The trial court found as a matter of fact that the state was not clearly aware that the defendant was represented by counsel during the period of time when Anglin was tape-recording his conversations with the defendant. On the basis of this finding of fact, we do not have to reach the issue of whether rule 4.2 applies when a defendant has retained counsel.8

As the state was unaware that the defendant had retained a lawyer, rule 4.2 is inapplicable and the trial court properly refused to suppress the recorded conversations between the defendant and Anglin.

The judgment is affirmed.

In this opinion the other judges concurred.

General Statutes § 53a-48 (a) provides: “A person is guilty of conspiracy when, with intent that conduct constituting a crime be performed, he agrees with one or more persons to engage in or cause the performance of such conduct, and any one of them commits an overt act in pursuance of such conspiracy.”

General Statutes § 53a-111 (a) provides in pertinent part: “A person is guilty of arson in the first degree when, with the intent to destroy or damage a building, as defined in section 53a-100, he starts a fire or causes an explosion, and ... (3) such fire or explosion was caused for the purpose of collecting insurance proceeds for the resultant loss; or (4) at the scene of such fire or explosion a peace officer or firefighter is subjected to a substantial risk of bodily injury.”

General Statutes § 53a-8 (a) provides: “A person, acting with the mental state required for commission of an offense, who solicits, requests, commands, importunes or intentionally aids another person to engage in conduct which constitutes an offense shall be criminally liable for such conduct and may be prosecuted and punished as if he were the principal offender.”

On August 28,1991, Anglin taped a face-to-face conversation with the defendant. The admissibility of this tape is not contested by the defendant.

Pappas testified: “Well, it caught fire. I guess the gas, the vapors caught on the electrical or something, and it just — the vapors from the gasoline ignited with the electrical wires and caused an explosion.”

The defendant concedes in his brief that his interpretation of the statute “may not be thoroughly convincing.”

The federal circuit cases cited by both sides discuss the applicability of the Code of Professional Responsibility disciplinary rule 7-104 (A) (1), which was the predecessor of rule 4.2. The two rules are substantively the same.

Since the state was not aware that the defendant was represented by counsel, we do not have to determine at what stage in a criminal investigation rule 4.2 becomes operative. In United States v.

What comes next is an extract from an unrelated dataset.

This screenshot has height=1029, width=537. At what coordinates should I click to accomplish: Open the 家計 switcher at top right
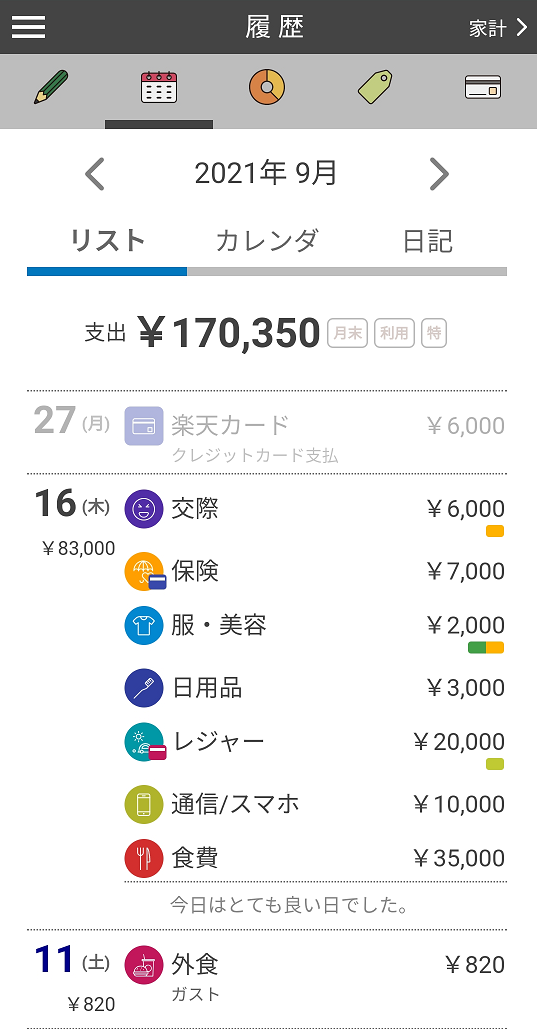(499, 28)
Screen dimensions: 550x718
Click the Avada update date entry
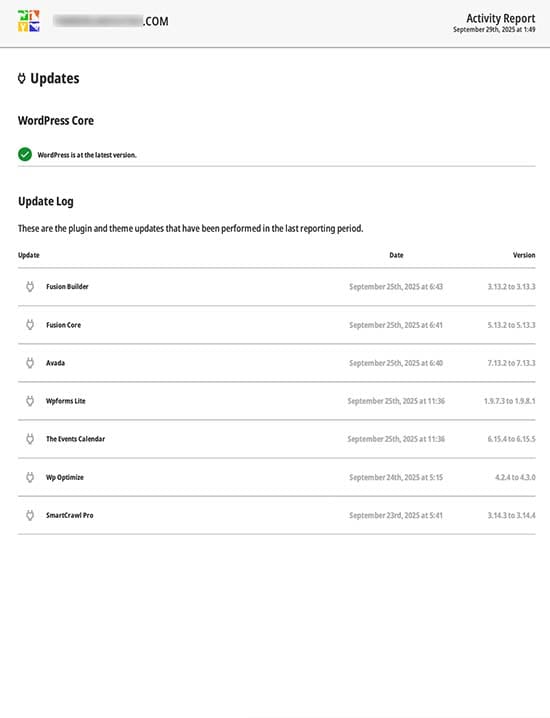point(396,363)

Ryans, 903 F.2d 731 (10th Cir.), cert. denied, 498 U.S. 855, 111 S. Ct. 152, 112 L. Ed. 2d 118 (1990), the Tenth Circuit decided a case that addressed the issue of when a disciplinary rule becomes applicable in a criminal investigation. The Tenth Circuit held that the disciplinary rule 7-104 (A) (1) did not apply to the initial investigatory phase of law enforcement even when the state knows that the suspect is represented by counsel.